Work instructions: The lines from the start of the records through the one containing "Screen dimensions: 1568x649" are to be transcribed exactly, and nothing else.

-------- Records for processing --------

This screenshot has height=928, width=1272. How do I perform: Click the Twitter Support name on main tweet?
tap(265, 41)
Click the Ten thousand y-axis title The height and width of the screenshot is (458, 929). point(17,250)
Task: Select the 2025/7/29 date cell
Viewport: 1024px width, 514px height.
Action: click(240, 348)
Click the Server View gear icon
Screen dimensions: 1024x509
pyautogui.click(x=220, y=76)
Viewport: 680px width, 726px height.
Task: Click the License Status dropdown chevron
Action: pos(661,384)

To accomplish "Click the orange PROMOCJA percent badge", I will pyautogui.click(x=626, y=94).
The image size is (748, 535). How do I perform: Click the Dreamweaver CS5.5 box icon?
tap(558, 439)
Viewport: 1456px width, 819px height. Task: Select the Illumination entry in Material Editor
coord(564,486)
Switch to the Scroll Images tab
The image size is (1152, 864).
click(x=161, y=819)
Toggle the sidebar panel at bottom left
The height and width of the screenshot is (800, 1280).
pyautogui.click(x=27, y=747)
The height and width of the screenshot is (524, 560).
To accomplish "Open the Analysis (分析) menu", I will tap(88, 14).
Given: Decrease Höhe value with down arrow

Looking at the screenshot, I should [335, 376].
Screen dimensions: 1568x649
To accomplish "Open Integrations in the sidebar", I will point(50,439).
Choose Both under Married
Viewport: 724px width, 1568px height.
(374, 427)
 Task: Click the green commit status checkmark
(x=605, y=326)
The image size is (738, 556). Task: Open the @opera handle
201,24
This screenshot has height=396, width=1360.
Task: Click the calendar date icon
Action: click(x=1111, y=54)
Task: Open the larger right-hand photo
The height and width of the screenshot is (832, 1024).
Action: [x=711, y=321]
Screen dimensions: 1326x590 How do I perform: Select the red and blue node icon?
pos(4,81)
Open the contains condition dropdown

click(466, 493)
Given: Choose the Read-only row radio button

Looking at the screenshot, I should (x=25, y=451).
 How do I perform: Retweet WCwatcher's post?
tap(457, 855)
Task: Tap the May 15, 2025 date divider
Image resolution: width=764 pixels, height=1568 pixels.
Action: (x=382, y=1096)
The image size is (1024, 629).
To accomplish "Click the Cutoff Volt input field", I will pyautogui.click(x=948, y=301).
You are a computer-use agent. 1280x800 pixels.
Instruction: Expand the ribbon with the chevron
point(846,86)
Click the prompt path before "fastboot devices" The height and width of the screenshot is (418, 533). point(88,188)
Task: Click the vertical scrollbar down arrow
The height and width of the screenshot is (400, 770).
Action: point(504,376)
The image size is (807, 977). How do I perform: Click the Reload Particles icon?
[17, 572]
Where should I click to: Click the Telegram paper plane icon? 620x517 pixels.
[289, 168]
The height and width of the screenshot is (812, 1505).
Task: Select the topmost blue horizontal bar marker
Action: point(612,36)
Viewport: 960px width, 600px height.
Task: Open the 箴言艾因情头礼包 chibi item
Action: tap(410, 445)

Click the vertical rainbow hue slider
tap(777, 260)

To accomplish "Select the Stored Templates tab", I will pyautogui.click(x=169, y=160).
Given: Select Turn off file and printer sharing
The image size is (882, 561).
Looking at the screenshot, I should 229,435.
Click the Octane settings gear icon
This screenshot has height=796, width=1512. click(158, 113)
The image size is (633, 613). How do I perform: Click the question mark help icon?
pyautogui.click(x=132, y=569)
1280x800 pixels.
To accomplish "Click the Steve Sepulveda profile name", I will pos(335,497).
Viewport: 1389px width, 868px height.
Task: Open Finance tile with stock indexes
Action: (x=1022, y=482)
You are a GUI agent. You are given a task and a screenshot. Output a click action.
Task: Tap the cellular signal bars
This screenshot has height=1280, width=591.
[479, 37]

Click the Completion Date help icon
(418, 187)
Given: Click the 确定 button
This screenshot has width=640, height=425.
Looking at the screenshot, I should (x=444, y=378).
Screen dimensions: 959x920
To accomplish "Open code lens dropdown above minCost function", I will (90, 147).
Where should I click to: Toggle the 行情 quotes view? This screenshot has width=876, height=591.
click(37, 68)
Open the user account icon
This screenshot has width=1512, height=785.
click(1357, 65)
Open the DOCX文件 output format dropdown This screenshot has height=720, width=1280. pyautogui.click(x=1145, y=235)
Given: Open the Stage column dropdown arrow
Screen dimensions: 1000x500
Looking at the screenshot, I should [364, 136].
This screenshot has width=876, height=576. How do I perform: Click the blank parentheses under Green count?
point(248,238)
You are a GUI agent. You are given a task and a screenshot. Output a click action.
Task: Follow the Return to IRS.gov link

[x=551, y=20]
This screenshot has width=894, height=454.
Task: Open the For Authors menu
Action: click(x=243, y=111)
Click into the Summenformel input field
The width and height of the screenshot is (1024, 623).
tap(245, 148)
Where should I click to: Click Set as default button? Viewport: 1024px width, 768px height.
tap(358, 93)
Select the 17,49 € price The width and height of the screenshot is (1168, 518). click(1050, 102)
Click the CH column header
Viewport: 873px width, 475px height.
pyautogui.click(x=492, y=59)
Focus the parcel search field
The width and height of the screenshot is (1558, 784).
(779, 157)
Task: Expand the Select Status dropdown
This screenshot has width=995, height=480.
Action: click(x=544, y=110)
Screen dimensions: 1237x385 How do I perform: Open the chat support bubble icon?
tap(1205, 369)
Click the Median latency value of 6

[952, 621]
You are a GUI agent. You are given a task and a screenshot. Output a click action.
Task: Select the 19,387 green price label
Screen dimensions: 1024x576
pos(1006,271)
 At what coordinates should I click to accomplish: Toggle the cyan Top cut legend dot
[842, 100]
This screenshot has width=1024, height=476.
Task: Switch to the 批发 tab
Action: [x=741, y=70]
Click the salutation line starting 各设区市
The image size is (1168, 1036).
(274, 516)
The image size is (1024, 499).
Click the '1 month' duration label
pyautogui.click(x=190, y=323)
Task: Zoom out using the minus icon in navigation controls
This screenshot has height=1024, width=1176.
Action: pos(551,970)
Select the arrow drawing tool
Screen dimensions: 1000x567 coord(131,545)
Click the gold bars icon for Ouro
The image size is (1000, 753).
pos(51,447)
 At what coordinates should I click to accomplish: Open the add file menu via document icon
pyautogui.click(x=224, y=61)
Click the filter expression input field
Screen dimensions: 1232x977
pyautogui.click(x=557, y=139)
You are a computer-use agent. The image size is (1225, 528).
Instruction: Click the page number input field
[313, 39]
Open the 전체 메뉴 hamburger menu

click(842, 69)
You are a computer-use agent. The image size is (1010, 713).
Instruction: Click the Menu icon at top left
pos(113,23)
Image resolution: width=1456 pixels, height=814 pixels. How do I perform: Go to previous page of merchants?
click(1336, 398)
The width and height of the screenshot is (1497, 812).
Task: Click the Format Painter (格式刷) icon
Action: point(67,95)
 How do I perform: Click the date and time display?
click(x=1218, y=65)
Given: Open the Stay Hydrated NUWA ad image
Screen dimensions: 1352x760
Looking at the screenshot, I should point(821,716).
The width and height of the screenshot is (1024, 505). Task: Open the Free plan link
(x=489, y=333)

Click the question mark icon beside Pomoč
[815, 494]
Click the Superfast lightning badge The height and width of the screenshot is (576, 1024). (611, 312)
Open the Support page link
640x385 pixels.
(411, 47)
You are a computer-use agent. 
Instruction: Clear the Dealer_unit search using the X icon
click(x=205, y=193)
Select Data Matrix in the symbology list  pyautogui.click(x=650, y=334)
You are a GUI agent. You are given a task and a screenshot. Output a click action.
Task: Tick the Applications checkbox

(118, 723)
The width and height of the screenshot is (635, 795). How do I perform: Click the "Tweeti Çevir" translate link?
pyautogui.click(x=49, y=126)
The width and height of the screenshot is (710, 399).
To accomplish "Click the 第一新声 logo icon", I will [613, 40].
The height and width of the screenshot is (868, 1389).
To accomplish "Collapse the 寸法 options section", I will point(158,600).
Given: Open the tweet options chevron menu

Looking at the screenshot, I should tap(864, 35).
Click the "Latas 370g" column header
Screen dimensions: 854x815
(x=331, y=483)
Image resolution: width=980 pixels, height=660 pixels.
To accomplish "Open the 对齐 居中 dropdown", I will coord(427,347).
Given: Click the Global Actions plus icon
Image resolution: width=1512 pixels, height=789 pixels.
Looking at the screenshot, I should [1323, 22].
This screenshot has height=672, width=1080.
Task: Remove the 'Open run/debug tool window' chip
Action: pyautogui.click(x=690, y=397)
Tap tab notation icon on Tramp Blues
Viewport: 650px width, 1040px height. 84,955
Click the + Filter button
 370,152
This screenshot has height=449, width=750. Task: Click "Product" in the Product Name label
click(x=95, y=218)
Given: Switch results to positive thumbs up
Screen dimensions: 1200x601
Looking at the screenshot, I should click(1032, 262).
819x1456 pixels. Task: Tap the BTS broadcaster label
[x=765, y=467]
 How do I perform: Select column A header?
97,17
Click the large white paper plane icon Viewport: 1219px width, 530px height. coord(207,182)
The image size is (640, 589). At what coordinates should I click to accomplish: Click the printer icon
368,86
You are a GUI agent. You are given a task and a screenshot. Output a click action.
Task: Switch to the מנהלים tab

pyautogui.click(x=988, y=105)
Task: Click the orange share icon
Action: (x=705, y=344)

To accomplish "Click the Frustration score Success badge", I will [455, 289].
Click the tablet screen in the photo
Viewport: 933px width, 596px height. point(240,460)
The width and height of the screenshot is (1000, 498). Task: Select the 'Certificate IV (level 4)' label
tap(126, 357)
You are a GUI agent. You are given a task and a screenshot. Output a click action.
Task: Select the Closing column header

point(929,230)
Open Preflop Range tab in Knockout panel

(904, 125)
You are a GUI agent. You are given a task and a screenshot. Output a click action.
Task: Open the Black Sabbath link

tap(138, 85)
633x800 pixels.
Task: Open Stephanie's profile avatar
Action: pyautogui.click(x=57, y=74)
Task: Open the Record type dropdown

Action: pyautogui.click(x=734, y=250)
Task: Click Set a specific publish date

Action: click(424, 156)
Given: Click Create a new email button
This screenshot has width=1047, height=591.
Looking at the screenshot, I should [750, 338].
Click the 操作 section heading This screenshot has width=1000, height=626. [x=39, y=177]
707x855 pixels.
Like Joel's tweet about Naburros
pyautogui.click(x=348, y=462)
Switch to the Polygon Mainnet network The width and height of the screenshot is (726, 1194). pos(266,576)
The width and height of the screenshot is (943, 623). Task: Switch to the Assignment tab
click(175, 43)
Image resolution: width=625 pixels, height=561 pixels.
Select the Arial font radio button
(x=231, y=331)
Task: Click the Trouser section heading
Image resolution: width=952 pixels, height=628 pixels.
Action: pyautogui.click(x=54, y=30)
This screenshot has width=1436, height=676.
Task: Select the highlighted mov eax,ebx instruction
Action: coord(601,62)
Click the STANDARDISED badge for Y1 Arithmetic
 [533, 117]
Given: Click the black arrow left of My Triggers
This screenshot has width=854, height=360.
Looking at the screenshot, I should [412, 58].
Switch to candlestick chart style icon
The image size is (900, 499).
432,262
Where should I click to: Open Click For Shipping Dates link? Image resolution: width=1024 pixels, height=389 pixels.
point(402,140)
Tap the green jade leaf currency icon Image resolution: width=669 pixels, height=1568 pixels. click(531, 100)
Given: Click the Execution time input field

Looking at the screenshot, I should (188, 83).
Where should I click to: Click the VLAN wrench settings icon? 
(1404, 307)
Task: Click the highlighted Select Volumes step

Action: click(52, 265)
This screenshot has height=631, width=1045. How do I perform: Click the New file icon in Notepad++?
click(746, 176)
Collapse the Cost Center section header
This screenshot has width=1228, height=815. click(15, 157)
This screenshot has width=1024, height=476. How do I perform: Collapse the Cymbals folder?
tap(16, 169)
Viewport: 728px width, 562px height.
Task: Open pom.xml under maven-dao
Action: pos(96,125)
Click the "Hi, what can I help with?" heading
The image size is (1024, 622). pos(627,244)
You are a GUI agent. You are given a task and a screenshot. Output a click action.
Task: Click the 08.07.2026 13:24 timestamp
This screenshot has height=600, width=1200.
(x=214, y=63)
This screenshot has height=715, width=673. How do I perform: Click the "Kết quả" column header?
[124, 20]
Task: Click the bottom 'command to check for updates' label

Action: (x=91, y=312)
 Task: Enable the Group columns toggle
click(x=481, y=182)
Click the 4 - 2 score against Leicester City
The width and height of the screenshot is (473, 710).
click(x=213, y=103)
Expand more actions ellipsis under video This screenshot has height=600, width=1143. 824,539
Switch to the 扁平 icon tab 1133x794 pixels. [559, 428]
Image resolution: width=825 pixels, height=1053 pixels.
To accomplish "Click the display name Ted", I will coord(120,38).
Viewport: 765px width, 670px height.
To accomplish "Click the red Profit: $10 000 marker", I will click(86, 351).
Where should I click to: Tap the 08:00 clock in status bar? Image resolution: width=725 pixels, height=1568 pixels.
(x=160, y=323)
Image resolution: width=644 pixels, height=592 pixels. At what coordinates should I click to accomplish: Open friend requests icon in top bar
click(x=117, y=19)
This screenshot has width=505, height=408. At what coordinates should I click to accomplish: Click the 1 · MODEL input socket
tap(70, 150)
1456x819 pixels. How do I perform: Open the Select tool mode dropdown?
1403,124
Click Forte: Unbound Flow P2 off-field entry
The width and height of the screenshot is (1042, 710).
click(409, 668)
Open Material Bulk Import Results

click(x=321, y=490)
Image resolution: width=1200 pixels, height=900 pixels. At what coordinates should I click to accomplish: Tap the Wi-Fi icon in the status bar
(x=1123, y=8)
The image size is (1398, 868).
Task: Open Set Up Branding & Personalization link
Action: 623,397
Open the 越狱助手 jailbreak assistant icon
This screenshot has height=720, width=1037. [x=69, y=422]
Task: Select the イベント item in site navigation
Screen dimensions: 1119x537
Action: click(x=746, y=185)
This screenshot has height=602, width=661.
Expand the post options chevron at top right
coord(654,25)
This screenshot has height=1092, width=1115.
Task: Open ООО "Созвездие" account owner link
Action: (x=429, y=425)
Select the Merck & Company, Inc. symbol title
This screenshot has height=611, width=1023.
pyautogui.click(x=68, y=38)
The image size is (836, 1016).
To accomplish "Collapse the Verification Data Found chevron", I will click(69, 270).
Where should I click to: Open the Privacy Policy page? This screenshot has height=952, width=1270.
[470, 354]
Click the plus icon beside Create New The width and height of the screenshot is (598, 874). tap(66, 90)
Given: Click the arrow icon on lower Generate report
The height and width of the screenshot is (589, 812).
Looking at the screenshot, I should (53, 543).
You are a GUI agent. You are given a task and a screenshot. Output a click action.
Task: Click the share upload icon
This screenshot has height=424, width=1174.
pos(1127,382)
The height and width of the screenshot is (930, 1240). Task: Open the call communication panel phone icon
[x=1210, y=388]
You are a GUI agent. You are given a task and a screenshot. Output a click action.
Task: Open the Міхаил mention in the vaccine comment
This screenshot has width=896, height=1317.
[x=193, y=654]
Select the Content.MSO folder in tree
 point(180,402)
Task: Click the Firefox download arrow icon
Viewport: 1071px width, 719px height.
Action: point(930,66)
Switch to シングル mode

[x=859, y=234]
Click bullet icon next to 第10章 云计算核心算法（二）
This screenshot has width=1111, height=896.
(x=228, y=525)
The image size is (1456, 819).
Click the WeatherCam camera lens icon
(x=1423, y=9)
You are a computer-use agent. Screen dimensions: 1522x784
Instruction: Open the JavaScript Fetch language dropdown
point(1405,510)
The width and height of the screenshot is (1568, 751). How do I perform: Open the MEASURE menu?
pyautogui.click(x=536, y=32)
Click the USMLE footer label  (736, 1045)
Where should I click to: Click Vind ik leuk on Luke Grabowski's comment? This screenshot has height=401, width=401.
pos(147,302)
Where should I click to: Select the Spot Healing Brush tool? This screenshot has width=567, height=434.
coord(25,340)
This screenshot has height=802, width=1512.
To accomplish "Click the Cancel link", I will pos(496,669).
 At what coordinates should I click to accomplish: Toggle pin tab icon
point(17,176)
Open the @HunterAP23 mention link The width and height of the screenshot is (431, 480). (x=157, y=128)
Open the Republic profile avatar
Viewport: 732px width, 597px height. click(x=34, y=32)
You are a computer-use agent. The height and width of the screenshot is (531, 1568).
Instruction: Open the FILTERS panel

--------

Exercise result:
This screenshot has height=928, width=1272. How do I perform: Click the Twitter Support name on main tweet?
tap(265, 41)
Click the Ten thousand y-axis title The height and width of the screenshot is (458, 929). point(17,250)
Task: Select the 2025/7/29 date cell
Viewport: 1024px width, 514px height.
Action: click(240, 348)
Click the Server View gear icon
Screen dimensions: 1024x509
pyautogui.click(x=220, y=76)
Viewport: 680px width, 726px height.
Task: Click the License Status dropdown chevron
Action: pos(661,384)

To accomplish "Click the orange PROMOCJA percent badge", I will pyautogui.click(x=626, y=94).
The image size is (748, 535). How do I perform: Click the Dreamweaver CS5.5 box icon?
tap(558, 439)
Viewport: 1456px width, 819px height. Task: Select the Illumination entry in Material Editor
coord(564,486)
Switch to the Scroll Images tab
The image size is (1152, 864).
click(x=161, y=819)
Toggle the sidebar panel at bottom left
The height and width of the screenshot is (800, 1280).
pyautogui.click(x=27, y=747)
The height and width of the screenshot is (524, 560).
To accomplish "Open the Analysis (分析) menu", I will tap(88, 14).
Given: Decrease Höhe value with down arrow

Looking at the screenshot, I should [335, 376].
Screen dimensions: 1568x649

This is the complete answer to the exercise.